Though aging in place isn’t a viable option for everyone, it’s important for older adults with the mental and physical capacity to maintain that level of independence. “As long as people are able to take care of themselves, they’ll be able to take care of themselves longer,” explains Higginbotham. “So helping older adults to age in place, when possible, is essential to sustaining a vibrant life. Because I believe that once people stop maintaining their independence, it affects them psychologically and emotionally.” 

Text over a green background, with quotation marks at the top and the Sage Collective logo at the bottom. Text reads: Helping older adults to age in place, when possible, is essential to sustaining a vibrant life.

Staying Engaged Through Community

“My mom still has her driver’s license — she’s smart about it and only drives between 10-2, when everyone else is at work and when it’s safest — but she still goes to church and out to see friends,” says Higginbotham. For older adults, social isolation and loneliness are often big hurdles to overcome. Staying engaged with family, friends and community members, then, plays a vital role in supporting a more vibrant lifestyle.

Higginbotham goes on to say: “My mom also personally knows many of my friends. From time to time, they’ll give her a phone call or even go and visit, which is something I so appreciate. It means she’s connecting with people and that’s so important.” Though maintaining independence is a large part of aging in place, it is these moments of human connection and care that help the experience feel even more comfortable and warm.

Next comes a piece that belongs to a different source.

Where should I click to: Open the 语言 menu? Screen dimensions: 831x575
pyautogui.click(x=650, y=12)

Staying Engaged Through Culture

Social engagement is one thing — but finding things to do for oneself is vital, too. We’ve emphasized before the importance of older adults discovering activities they love. Higginbotham reinforces this perspective, sharing: “One of my mom’s favorite hobbies is quilting. In the spring, we’ll also go to the nursery and pick out plants for both her place and my place together. I’ll keep her company at her house while she plants hers and then she’ll come over while I do mine. We also — pre-COVID times, of course — loved to go to the theater. We’d get lunch or dinner and see different plays across the city. It gave my mom something to talk about, too, because she’d go back and tell her girlfriend all about it.” 

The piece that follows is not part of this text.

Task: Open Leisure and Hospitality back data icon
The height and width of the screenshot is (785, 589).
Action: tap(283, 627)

Higginbotham reflects on this, saying, “It’s important for people to get out and see what’s going on in the world. As people age, their ability to transport themselves to new places is limited, and they know about, what they know about. But, if there are people around who can expose them to new experiences, it enriches their lives.” 

Aging in place is just one way to live a more vibrant life. But, whether at a personal home or a care facility, both experiences share a commonality: community and cultural experiences have the ability to engage older adults and enrich them, leading to more vibrant living for all.